(Data extracted from a collection)

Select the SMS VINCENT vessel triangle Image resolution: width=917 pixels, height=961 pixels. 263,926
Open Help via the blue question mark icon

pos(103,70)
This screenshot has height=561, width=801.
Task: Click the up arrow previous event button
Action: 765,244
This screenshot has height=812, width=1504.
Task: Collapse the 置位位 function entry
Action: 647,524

* _PROBLEM_:
Output the lines of these entries as a JSON list of strings, one string per line, with blank lines omitted.

* _SOLUTION_:
[
  "Select the SMS VINCENT vessel triangle Image resolution: width=917 pixels, height=961 pixels. 263,926",
  "Open Help via the blue question mark icon",
  "pos(103,70)",
  "This screenshot has height=561, width=801.",
  "Task: Click the up arrow previous event button",
  "Action: 765,244",
  "This screenshot has height=812, width=1504.",
  "Task: Collapse the 置位位 function entry",
  "Action: 647,524"
]